We have been together for 7 1/2 months and I am busy between school and soccer. He just does not understand that school and soccer are important to me because that is what's going to get me in to college. He doesn't realize how busy I am and that if I had more time that I would spend it with him. When we first meet I told him that I am going to go off to college and now I am second semester senior and he wants to know about our future together. And the only answer I have for him is that I do not know. Which for him is not acceptable. I graduate in June and I don't understand why spending the last few month together just won't work for him. He would rather be alone and depressed then spend the last few months together before I go off to college.

We had this huge fight over the phone this morning concerning the fact that he doesn't think I care about him and the fact that I am going off to college and as of now I don't see him in my future. I just don't know what to do.

talaniman
Feb 9, 2013, 01:33 PM
You should recognize that your guy is immature, as is typical for a young person in love, and sees growing up as losing something/someone who will leave (change).

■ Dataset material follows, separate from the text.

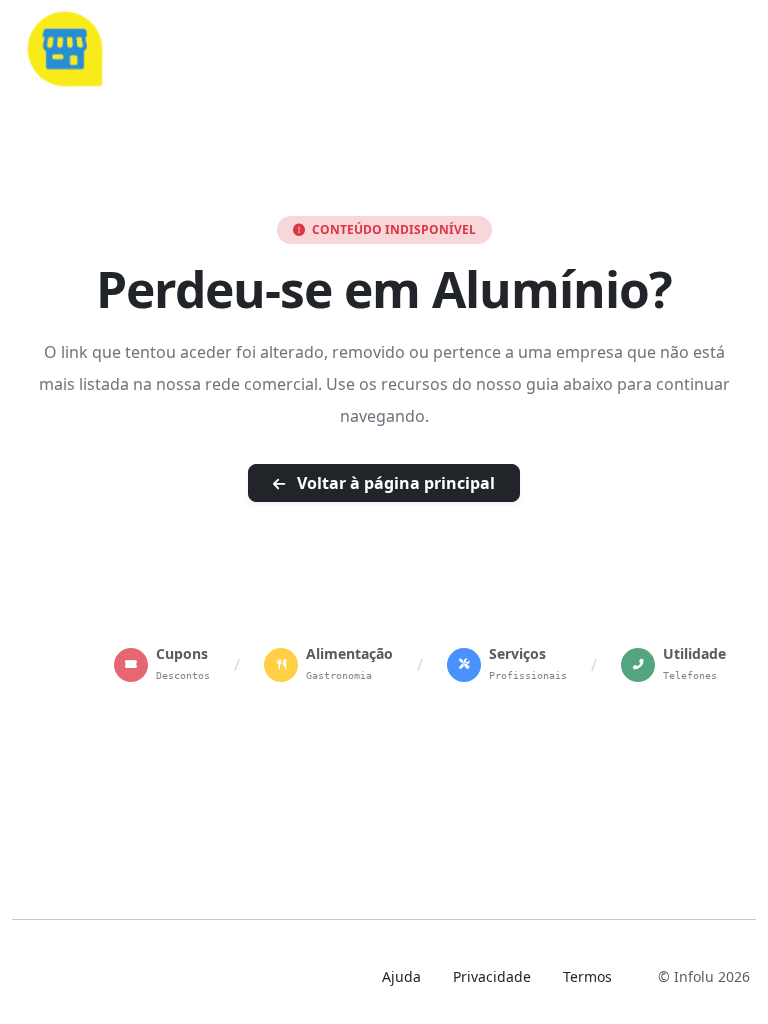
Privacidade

You have priorities, and he doesn't feel at the top of the list because lets face it he probably has few personal goals that don't include you, and if he goes to college, it's a local one and he most likely will work locally too (just a guess).

Simply put, he either does not understand your goals and priorities, or he has none of his own that don't include you. Why else would he expect you to ignore your parents to be with him?

Are you breaking up when you go off to college? That would be scary to a young guy who has made you his world. What do you do? You keep on your path you have set for yourself, and let him adjust on his own. He will either accept it, or NOT. He will cope with his feelings maturely, or NOT.

Those are his problems, not yours even though your feelings are likely be as strong as his. And if you think its weird now, wait until the reality of distance and absence for long periods presents itself.

These are normal challenges that young people face as they morph from the teen years (high school), to becoming adults (college/work), and the "growing pains" they go through. We all do.

My advice, be gentle, but very FIRM with him.